Lineage in DvSum

Overview

Data lineage in the DvSum Application provides a comprehensive view of the data's journey, helping users understand how data moves, transforms, and interacts across systems. It offers a visual map of the data flow, from the source to the destination, showing all stages of transformation and any dependencies involved. By utilizing data lineage, it is possible to trace the movement of data in real time, detect issues quickly, and assess the impact of changes to processes. This feature is essential for improving data transparency, ensuring data quality, and maintaining compliance with governance standards. This article covers the following topics:

  1. Prerequisites for Data Lineage
  2. Performing a Lineage Scan
    • Step 1: Navigate to Data Sources
    • Step 2: Initiate a Scan
    • Step 3: Select Scan Options
    • Step 4: View Scan Details
  3. Understanding Lineage Visualization
    • Lineage View
    • Footer Options
    • Header Options
    • Placeholder Tables
  4. Data Quality (DQ) Observability and Data Classification
    • DQ Observability
    • Data Classification
  5. Exploring Functional and Technical Lineage
    • Functional Lineage
    • Technical Lineage
    • ETL Nodes
  6. Managing Lineage Permissions in User Roles
    • Permission Levels
    • Entity Level vs.
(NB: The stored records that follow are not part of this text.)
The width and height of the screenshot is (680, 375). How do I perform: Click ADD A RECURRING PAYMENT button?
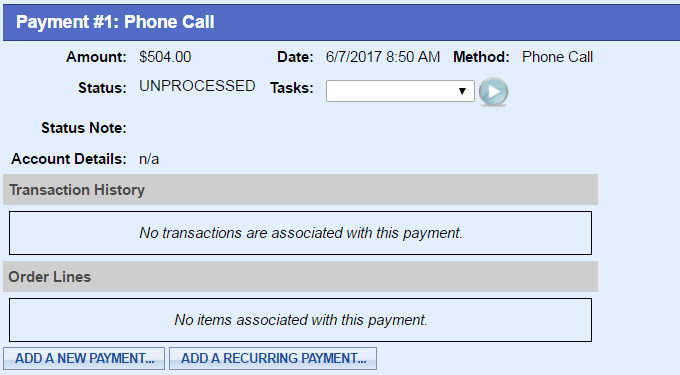pyautogui.click(x=273, y=359)
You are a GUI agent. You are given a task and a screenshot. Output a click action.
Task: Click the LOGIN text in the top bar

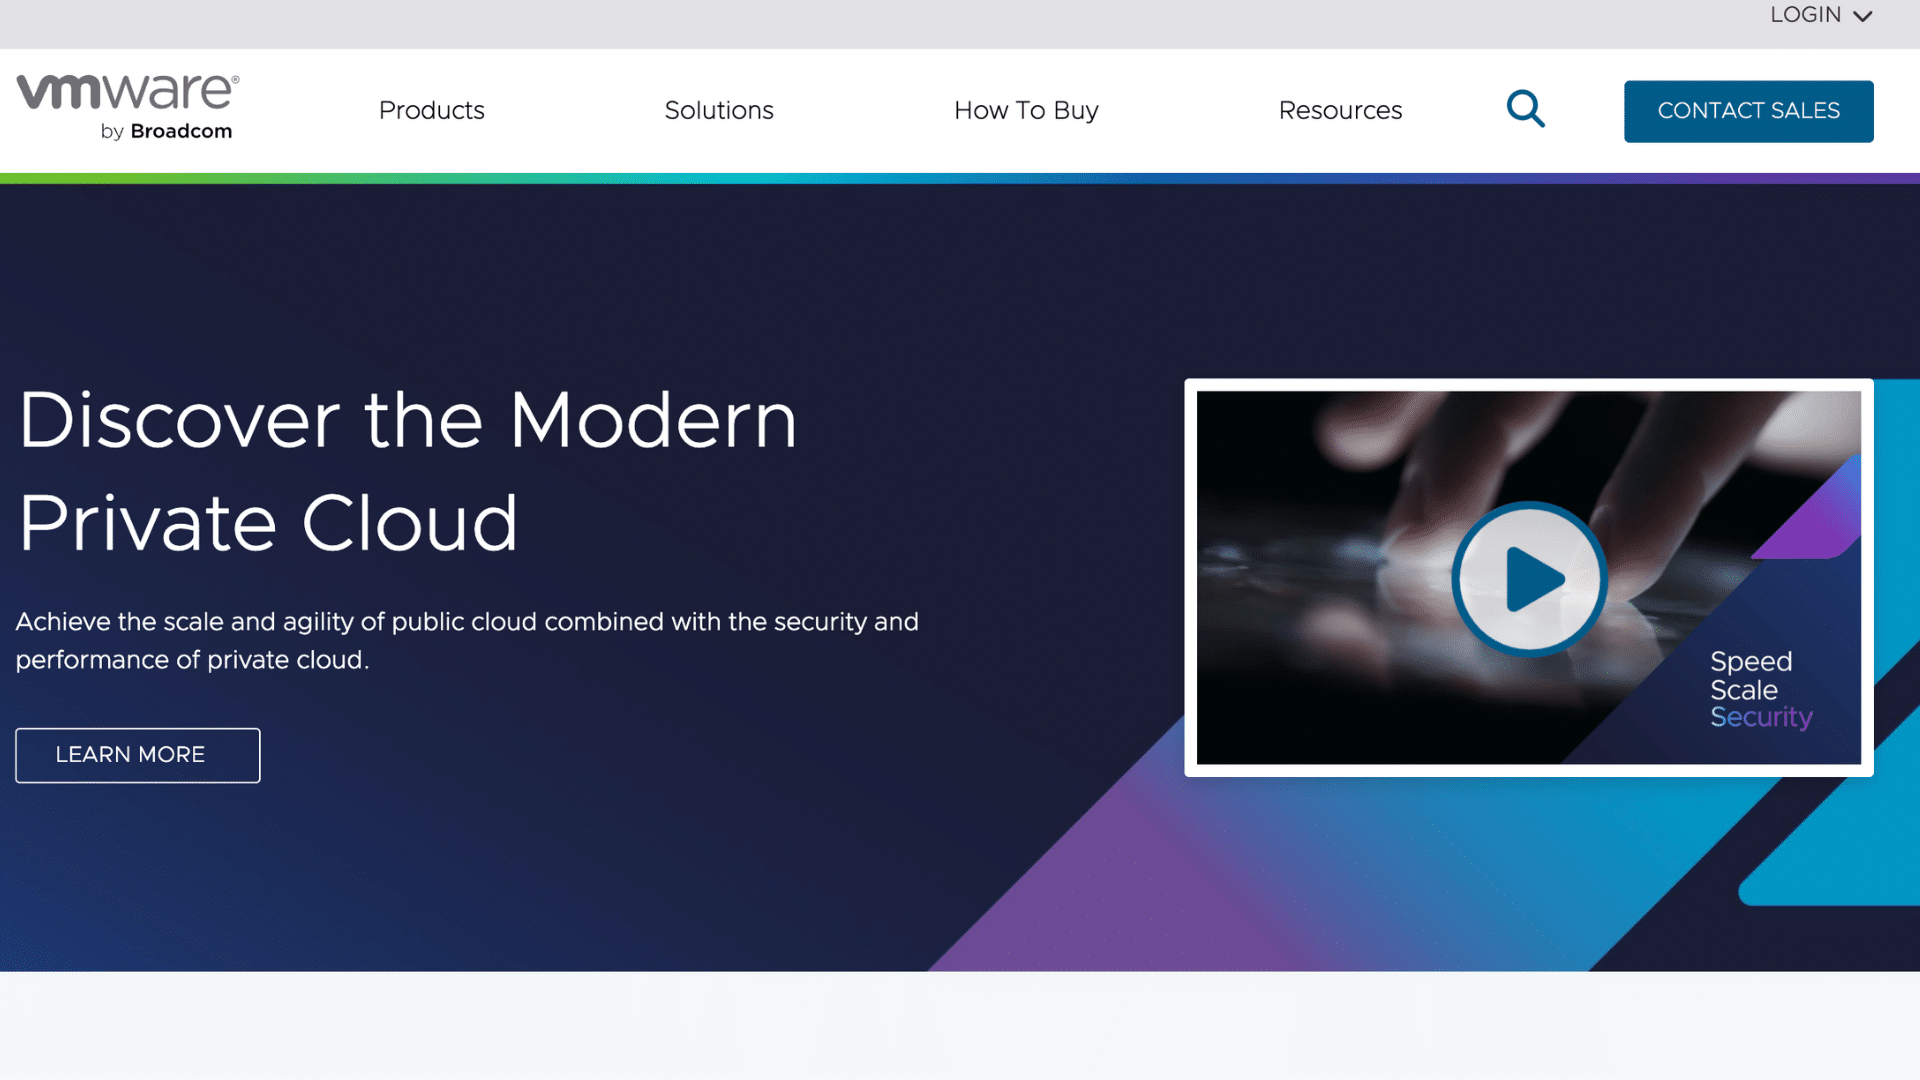coord(1804,15)
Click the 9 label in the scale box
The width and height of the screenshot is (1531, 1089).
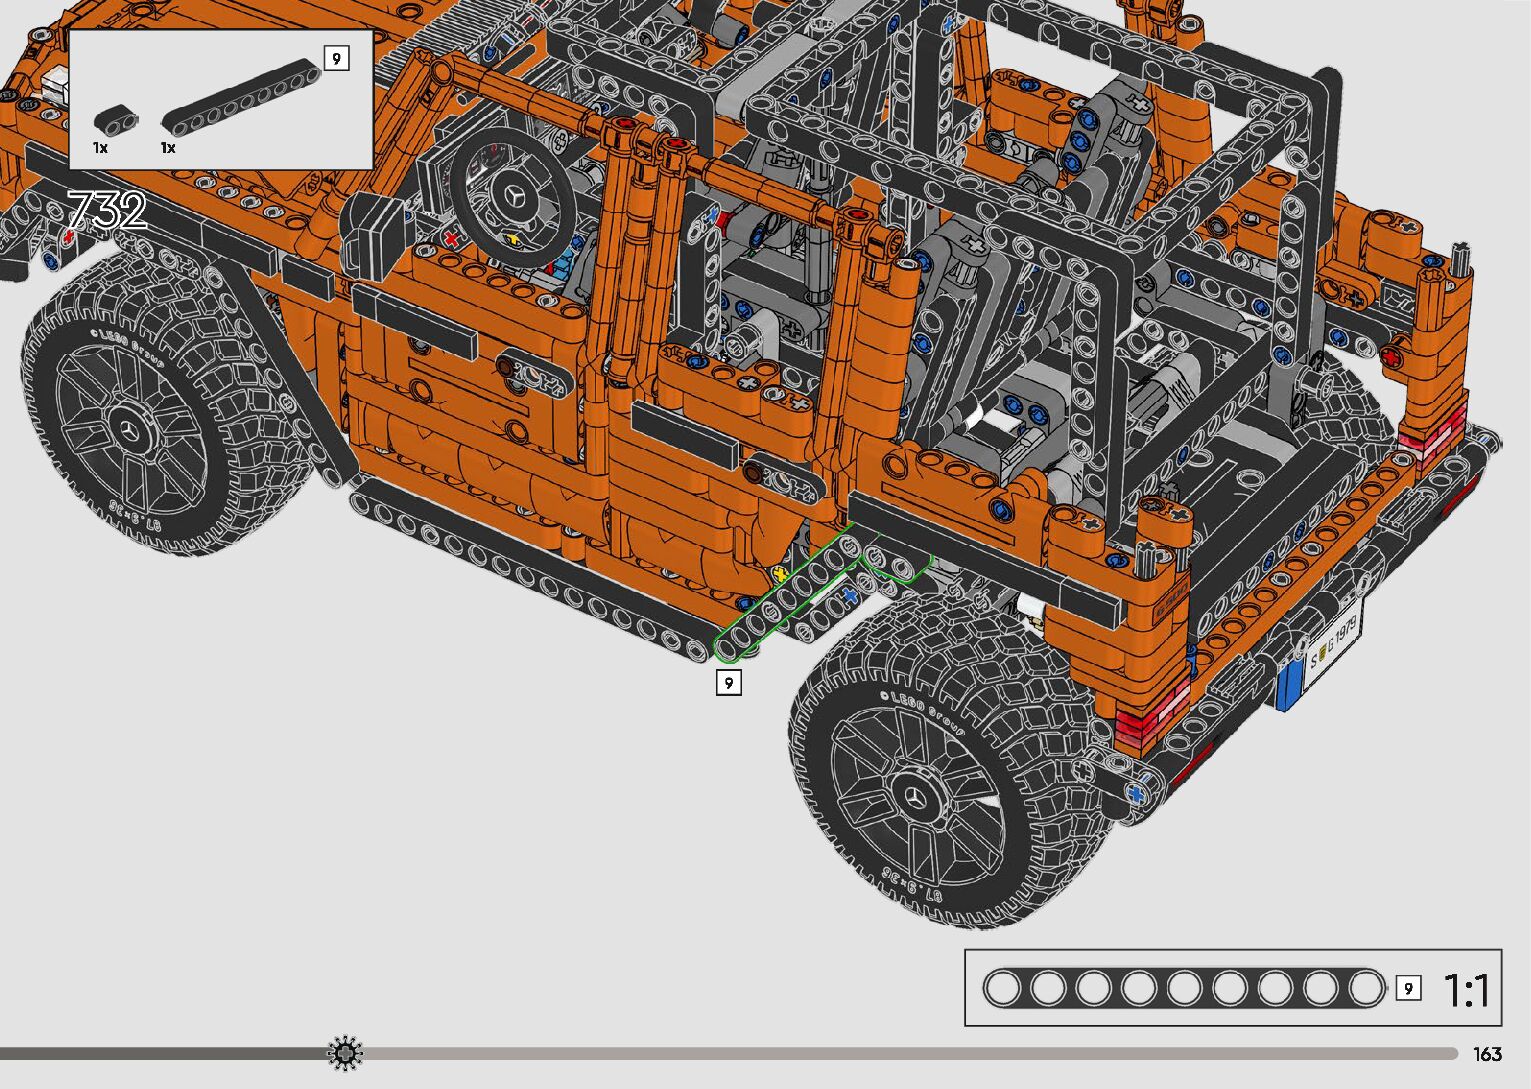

Entity-Attribute Level
    • Current Functionality
  7. Demonstration
    • Adding an Upstream Node
  8. Supported Data Sources

Prerequisites for Data Lineage

To enable effective data lineage in the DvSum application, the following prerequisites must be met:

  1. Complete Database and Schema Scan:
    Ensure that all relevant databases, schemas, and their associated tables/views are scanned in the DvSum application. 

  2. Query History Configuration:
    Query history must be enabled for your data sources to derive both functional and technical lineage. For detailed instructions, refer to the Enable Query History for Data Sources article.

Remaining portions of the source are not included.